London remains Europe’s major global finance centre despite Brexit hit
London has held on to the second spot in a respected international study of financial centres, despite the double whammy of Brexit and the Covid-19 pandemic.
London sits behind only New York and remains Europe’s only major global financial centre, remaining a number of spots ahead of Frankfurt and Zurich.
But Asian competitors Shanghai, Hong Kong and Singapore are closing on the capital.
“Our financial services sector has demonstrated resilience over the past year, providing stability amid considerable economic uncertainty. We remain confident in the City’s future and our long-term fundamentals,” Catherine McGuinness, policy chair at the City of London Corporation said.
“But we cannot afford to rest on our laurels. It is vital that policymakers focus on the UK’s competitiveness, by investing in infrastructure and skills across the country.”

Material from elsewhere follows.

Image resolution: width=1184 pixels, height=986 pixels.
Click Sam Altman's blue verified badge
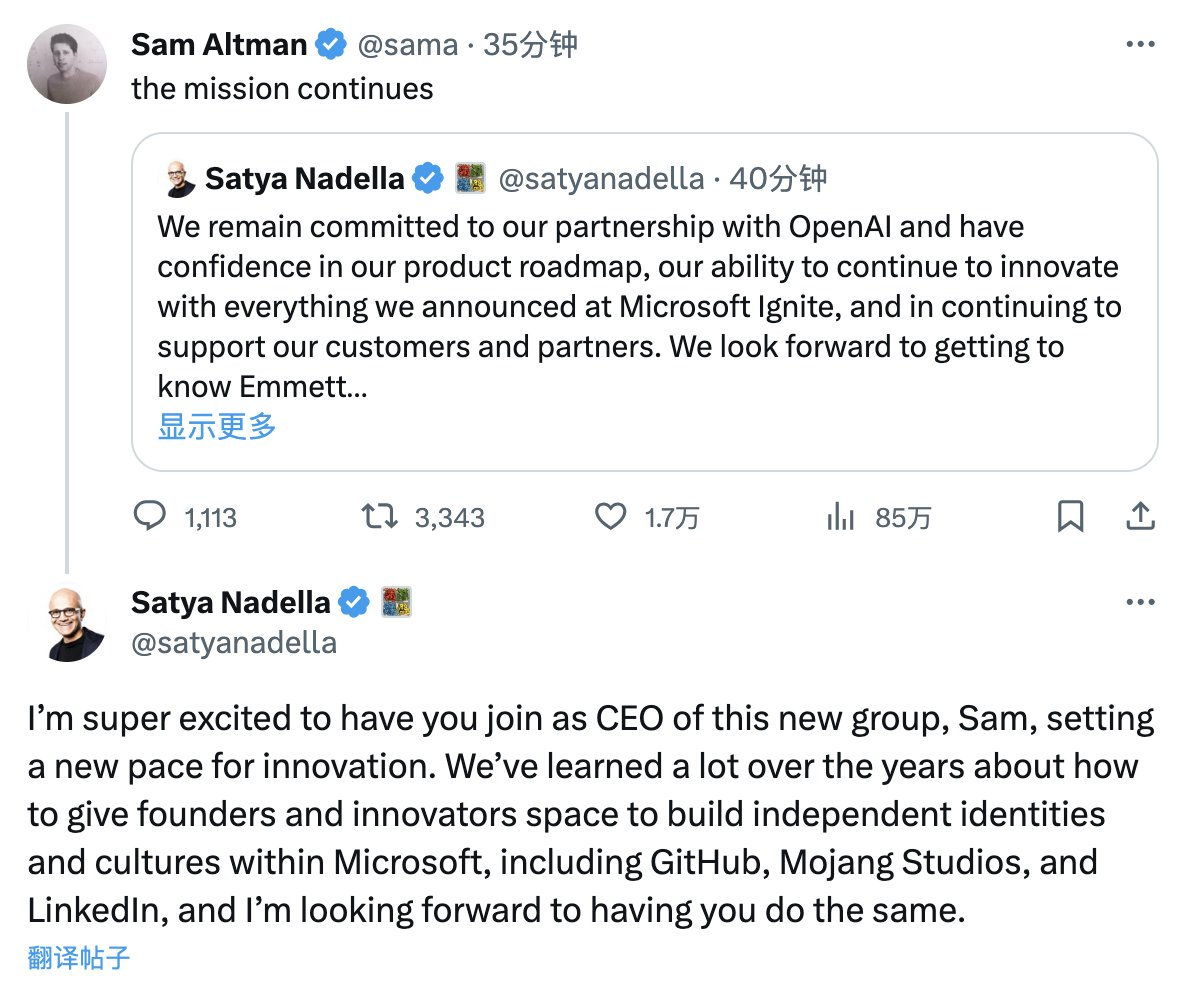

There have been concerns that the lack of an equivalence deal for financial services in the UK’s Brexit deal has meant the City has lost out on business.
The government is currently holding talks with the EU over future regulatory cooperation on financial services. The only way the City can regain its pre-Brexit access is if Brussels grants regulatory equivalence in about 40 different areas.

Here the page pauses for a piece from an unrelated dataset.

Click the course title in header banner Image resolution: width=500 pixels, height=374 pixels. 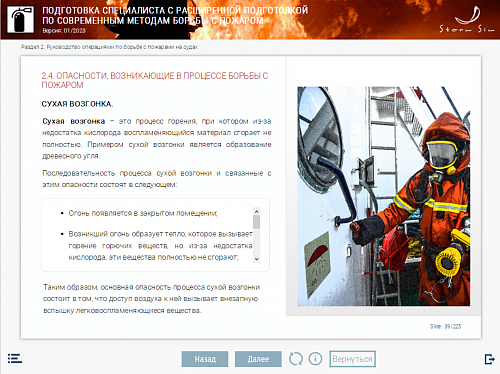pos(175,16)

Amsterdam surpassed London as Europe’s largest share trading centre last month in January, trading an average €9.2bn shares a day.
While much was made of London losing its crown, Amsterdam is still a relative minnow placing 28th in Z/Yen’s Global Financial Centres Index.
London secured the top spot for financial sector development while being recognised for human capital and infrastructure, which includes regulation.
It supports a recent survey of global chief executives which found the UK is a more attractive investment proposition than it was before Brexit.
PwC’s annual survey of global chief executives revealed the UK has overtaken India as the fourth most attractive growth target to bosses, behind the US, China and Germany.
London’s fintech offering has also been recognised coming in fifth place behind New York, Shanghai, Beijing, and Shenzhen. It has become an important part of the UK economy with London attracting more private funding than all other European cities combined.
It has been helped primarily by a friendly regulatory environment, like the Financial Conduct Authority’s sandbox scheme, and the government is hoping to implement fresh measures to support the sector.
“The UK needs to ensure our regulatory framework keeps pace with technological change and innovation. That is why we urge the Government to implement recommendations from the Kalifa and Hill reviews,” McGuinness added.